(Records from a data source)
▬▬▬▬▬▬▬▬▬▬

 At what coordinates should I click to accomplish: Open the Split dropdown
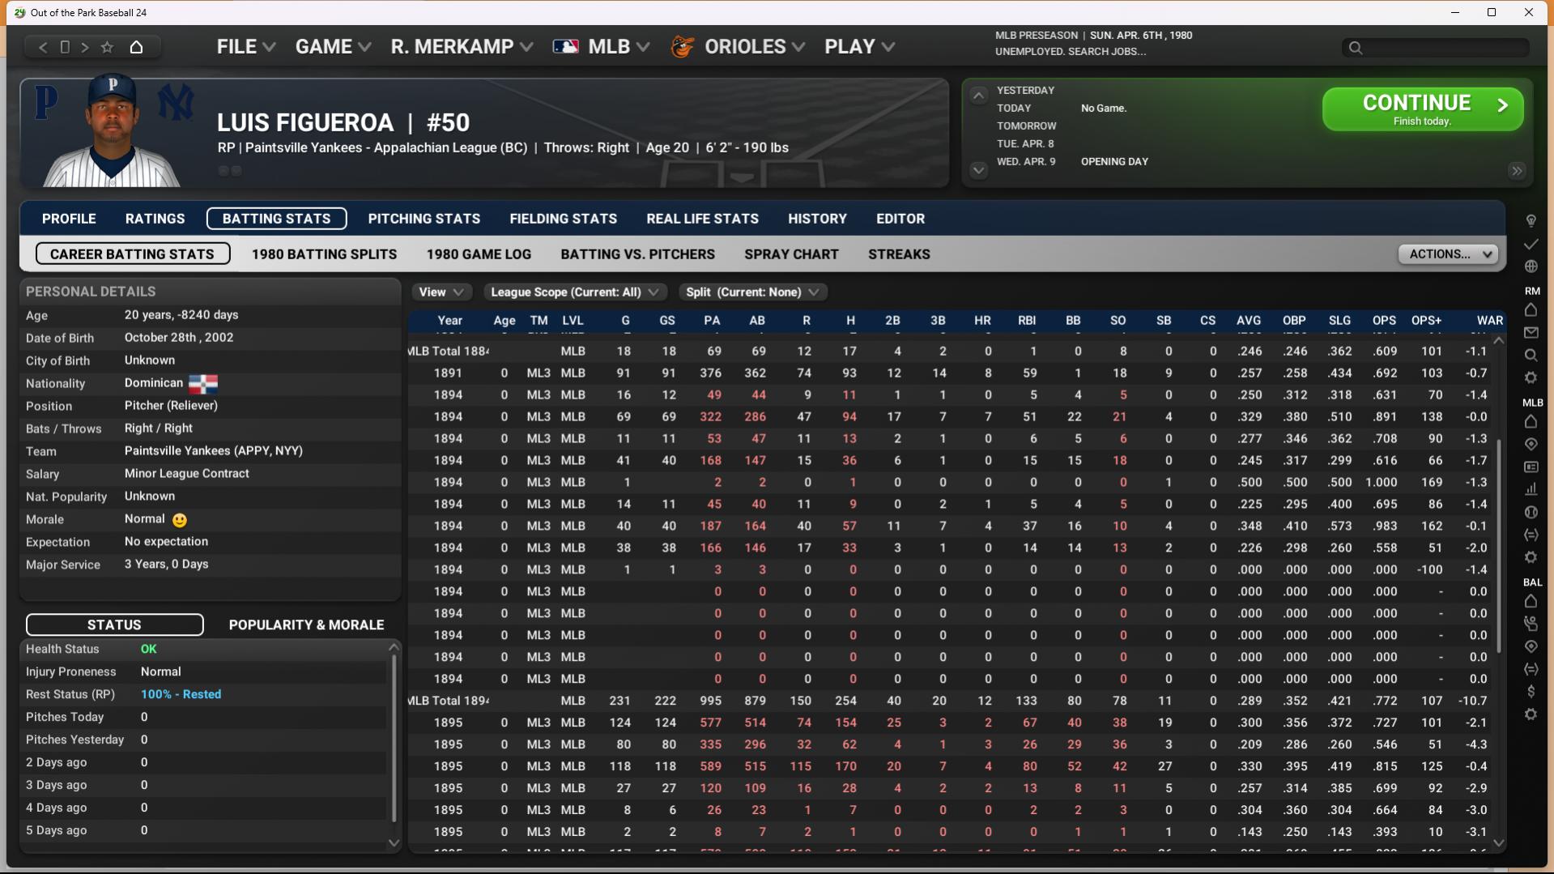point(752,292)
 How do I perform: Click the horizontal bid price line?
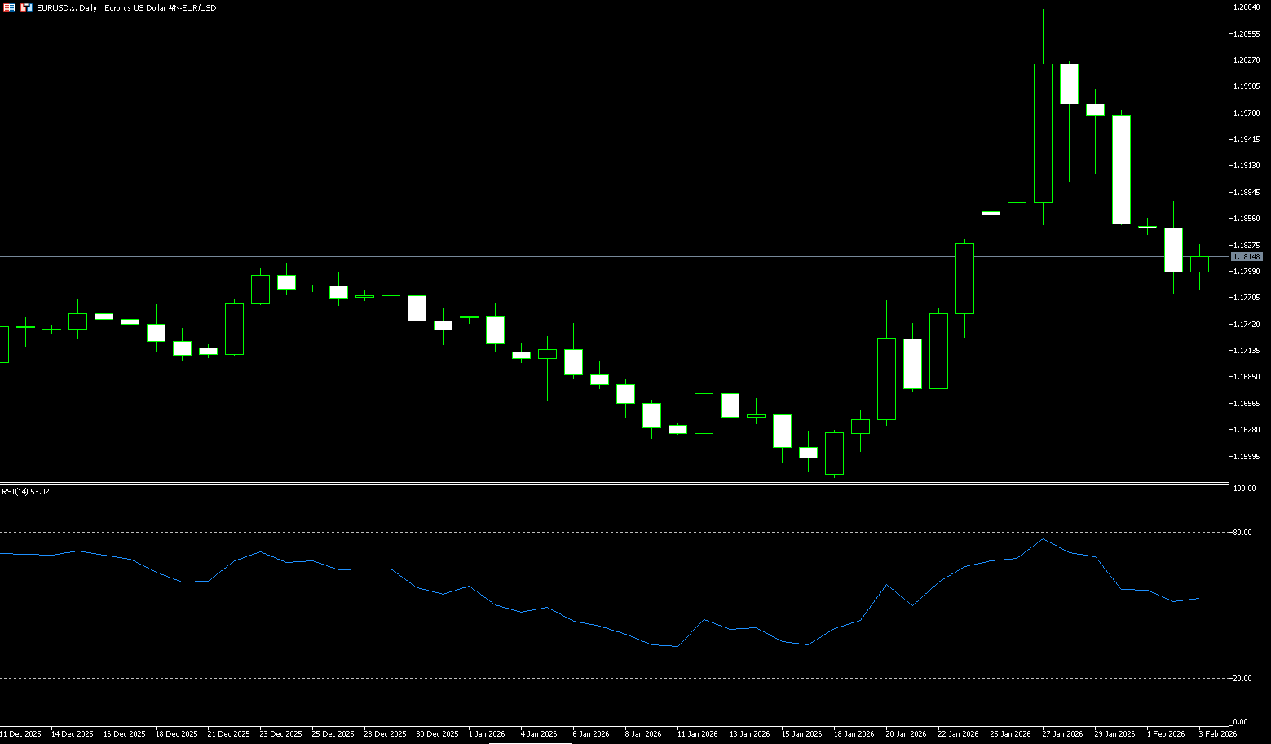coord(571,256)
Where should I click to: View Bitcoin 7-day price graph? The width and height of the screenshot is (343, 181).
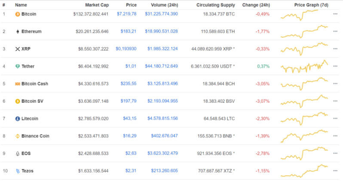click(x=304, y=14)
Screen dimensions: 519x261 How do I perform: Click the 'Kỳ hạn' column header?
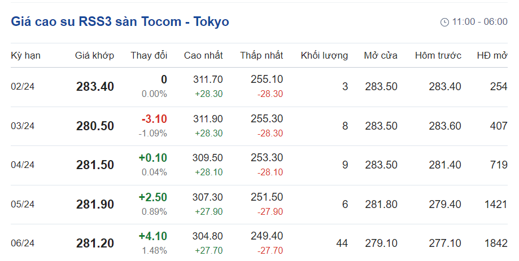click(x=25, y=55)
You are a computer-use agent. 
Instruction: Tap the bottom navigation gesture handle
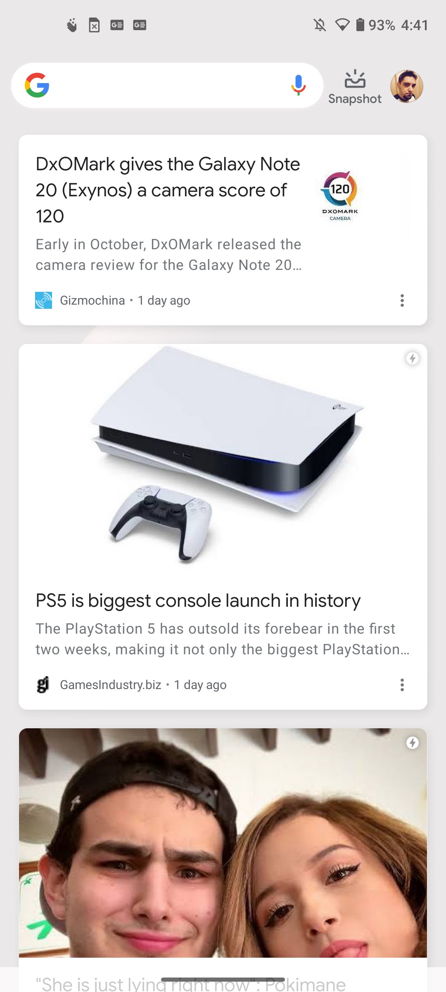click(x=223, y=980)
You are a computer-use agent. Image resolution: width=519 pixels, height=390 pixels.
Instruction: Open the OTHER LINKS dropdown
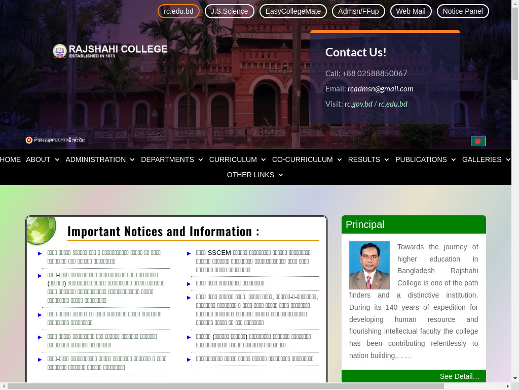point(255,175)
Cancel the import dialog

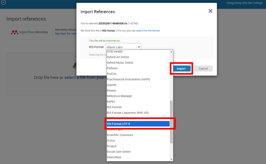[203, 69]
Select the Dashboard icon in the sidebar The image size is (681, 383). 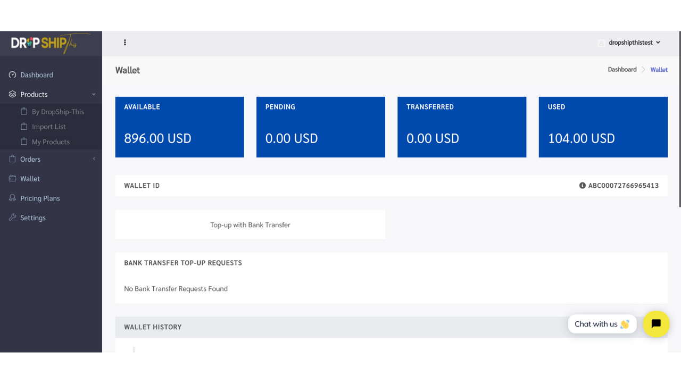tap(12, 74)
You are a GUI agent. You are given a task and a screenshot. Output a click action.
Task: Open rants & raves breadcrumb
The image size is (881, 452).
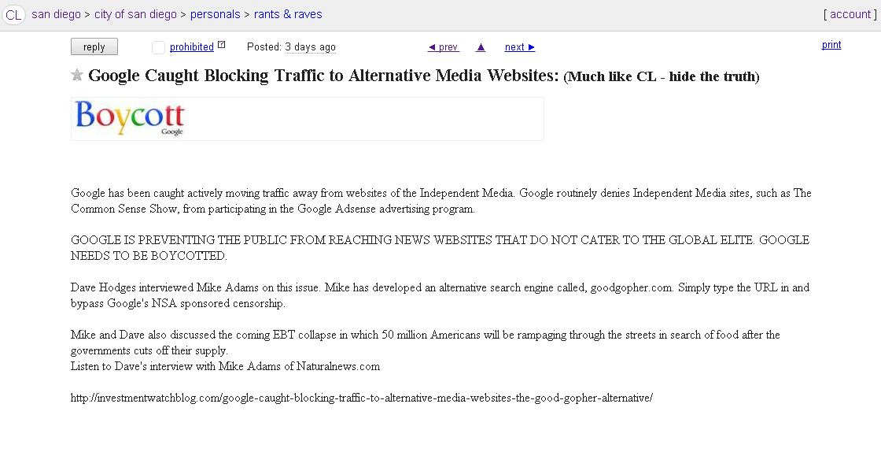(288, 14)
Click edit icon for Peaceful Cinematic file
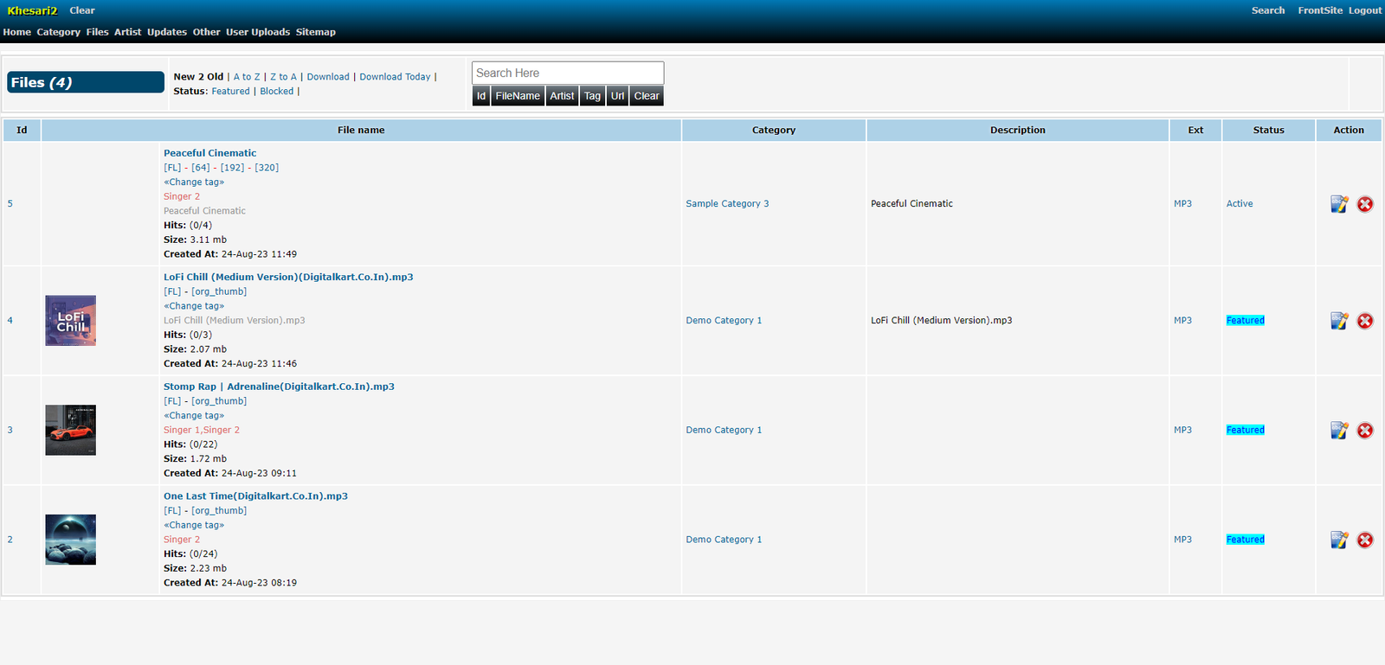This screenshot has width=1385, height=665. (x=1338, y=204)
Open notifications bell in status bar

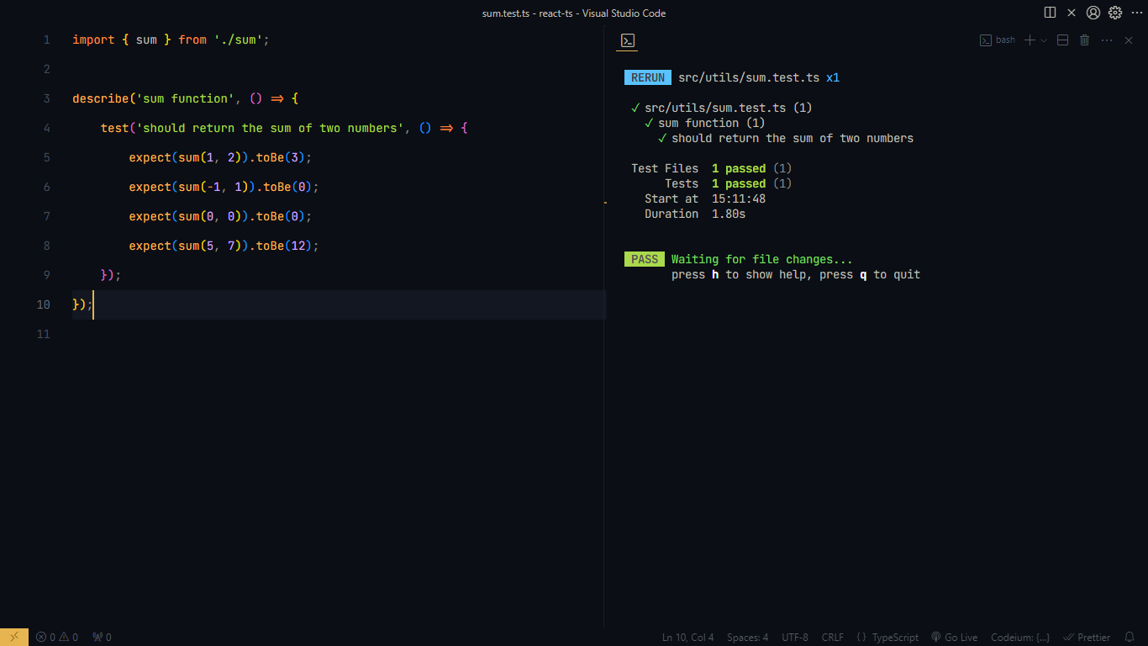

▬▬▬▬▬▬▬▬▬▬

Your task is to reproduce exactly the lines running from the line that contains "Task: Open rants & raves breadcrumb" to the end of the records, pictures excluded.

Task response:
Task: Open rants & raves breadcrumb
The image size is (881, 452).
(288, 14)
Click edit icon for Peaceful Cinematic file
This screenshot has width=1385, height=665. (x=1338, y=204)
Open notifications bell in status bar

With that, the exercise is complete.